I remain of the view that the relevant amendment should be considered further by the Minister and the noble and learned Lord, Lord Boyd, but we will not reach it today because it is way down the list. However, I am certainly reserving my position. After today’s debate, if I can overcome the confusions which are partly my responsibility, I intend to put down amendments for Report in order to ensure that the matters still outstanding are more fully debated. I would express the hope to the House authorities that on that occasion we will not be sitting late on a Thursday afternoon when the Scots have gone home—sent homeward to fight again is the expression that we will be hearing on Saturday afternoon in a different context. They have gone home, which is a great pity because, although this is not the most important matter since the fall of the Berlin Wall, none the less it is an important matter in this context. I remind the noble and learned Lord of what I have said to him, and I think that he agrees with me. This is not just for Christmas; it is for a very long time. It may be many years before this legislation is looked at again, so I hope that it will be looked at very thoroughly in this context.

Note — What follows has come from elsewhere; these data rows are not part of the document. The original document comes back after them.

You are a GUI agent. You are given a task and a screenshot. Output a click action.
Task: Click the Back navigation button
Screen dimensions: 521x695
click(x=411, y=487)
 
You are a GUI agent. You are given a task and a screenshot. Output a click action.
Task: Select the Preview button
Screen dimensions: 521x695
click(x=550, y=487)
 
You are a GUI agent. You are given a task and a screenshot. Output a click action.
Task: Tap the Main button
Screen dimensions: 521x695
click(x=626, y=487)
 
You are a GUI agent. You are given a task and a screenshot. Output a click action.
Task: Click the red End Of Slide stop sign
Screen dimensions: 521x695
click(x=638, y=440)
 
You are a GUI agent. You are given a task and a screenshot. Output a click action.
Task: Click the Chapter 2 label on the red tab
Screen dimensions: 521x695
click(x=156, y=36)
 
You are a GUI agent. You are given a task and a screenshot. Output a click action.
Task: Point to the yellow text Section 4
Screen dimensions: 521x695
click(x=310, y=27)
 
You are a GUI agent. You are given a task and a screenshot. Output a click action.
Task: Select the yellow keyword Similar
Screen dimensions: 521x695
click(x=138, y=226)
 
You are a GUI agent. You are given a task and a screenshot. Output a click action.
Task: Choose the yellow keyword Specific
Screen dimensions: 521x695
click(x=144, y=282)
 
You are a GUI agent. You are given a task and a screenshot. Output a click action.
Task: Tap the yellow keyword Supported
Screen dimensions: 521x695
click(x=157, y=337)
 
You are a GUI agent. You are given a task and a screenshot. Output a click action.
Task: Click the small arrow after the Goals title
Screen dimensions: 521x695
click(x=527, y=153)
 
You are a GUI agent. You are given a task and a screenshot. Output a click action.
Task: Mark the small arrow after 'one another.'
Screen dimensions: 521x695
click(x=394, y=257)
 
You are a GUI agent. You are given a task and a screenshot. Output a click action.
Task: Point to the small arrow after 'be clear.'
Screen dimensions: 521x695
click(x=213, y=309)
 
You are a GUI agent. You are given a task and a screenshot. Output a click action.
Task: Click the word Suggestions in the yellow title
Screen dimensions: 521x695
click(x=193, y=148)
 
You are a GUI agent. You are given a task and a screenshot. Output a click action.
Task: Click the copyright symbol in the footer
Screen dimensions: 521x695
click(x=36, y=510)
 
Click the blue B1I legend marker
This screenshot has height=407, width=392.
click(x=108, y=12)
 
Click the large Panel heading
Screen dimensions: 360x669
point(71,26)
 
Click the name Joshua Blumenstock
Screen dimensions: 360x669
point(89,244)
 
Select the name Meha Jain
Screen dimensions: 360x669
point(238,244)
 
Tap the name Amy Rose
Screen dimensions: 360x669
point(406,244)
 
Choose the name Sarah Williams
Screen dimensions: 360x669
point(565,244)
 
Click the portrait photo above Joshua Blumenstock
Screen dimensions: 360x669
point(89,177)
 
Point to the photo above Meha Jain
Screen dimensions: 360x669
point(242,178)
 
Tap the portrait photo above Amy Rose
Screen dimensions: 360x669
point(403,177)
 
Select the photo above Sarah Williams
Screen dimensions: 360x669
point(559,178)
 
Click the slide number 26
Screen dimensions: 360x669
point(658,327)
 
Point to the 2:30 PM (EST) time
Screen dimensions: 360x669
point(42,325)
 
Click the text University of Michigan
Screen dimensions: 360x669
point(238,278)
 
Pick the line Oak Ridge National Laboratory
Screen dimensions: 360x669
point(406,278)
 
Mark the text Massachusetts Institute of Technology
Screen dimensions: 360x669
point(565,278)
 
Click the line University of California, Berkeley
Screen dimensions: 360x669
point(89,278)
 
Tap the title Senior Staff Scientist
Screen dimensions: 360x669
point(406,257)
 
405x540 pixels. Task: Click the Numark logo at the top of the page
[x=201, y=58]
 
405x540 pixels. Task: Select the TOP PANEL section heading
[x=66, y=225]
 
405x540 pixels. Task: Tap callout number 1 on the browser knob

As far as I am concerned, that deals with certification and I will return to the other matters in a moment or two.

Lord Cullen of Whitekirk: My Lords, the review group under the noble and learned Lord, Lord McCluskey, is to be complimented on the work that it has done so enthusiastically but I have considerable reservations about the proposal that there should be certification for access to the Supreme Court. Of course, I speak with an interest in this matter as a former Lord Justice General. As matters stand, an appellant who seeks permission from the Supreme Court, having been refused it by the Appeal Court, requires to satisfy the appeal panel of the Supreme Court in accordance with the relevant practice direction that the application raises,

“an arguable point of law of general public importance which ought to be considered by the Supreme Court at that time”.

So one must ask: is there a need for a certificate from the Appeal Court? The main argument presented by the noble and learned Lord, Lord McCluskey, is that it is necessary in order to achieve consistency or parity with the position in England, Wales and Northern Ireland. But, as the noble and learned Lord, Lord Boyd, has said, is this comparing like with like? The Appeal Courts in those other jurisdictions may be asked to sanction appeals to the Supreme Court on a wide variety of issues concerned with any aspect of criminal law and procedure. In the case of Scotland, on the other hand, the Supreme Court has a special jurisdiction to deal with issues confined to alleged breaches of human rights, and it is for this reason that the group under Sir David Edward rejected any attempt to draw a parallel. The group confirmed that this was the case when responding to questions from the review group under the noble and learned Lord, Lord McCluskey.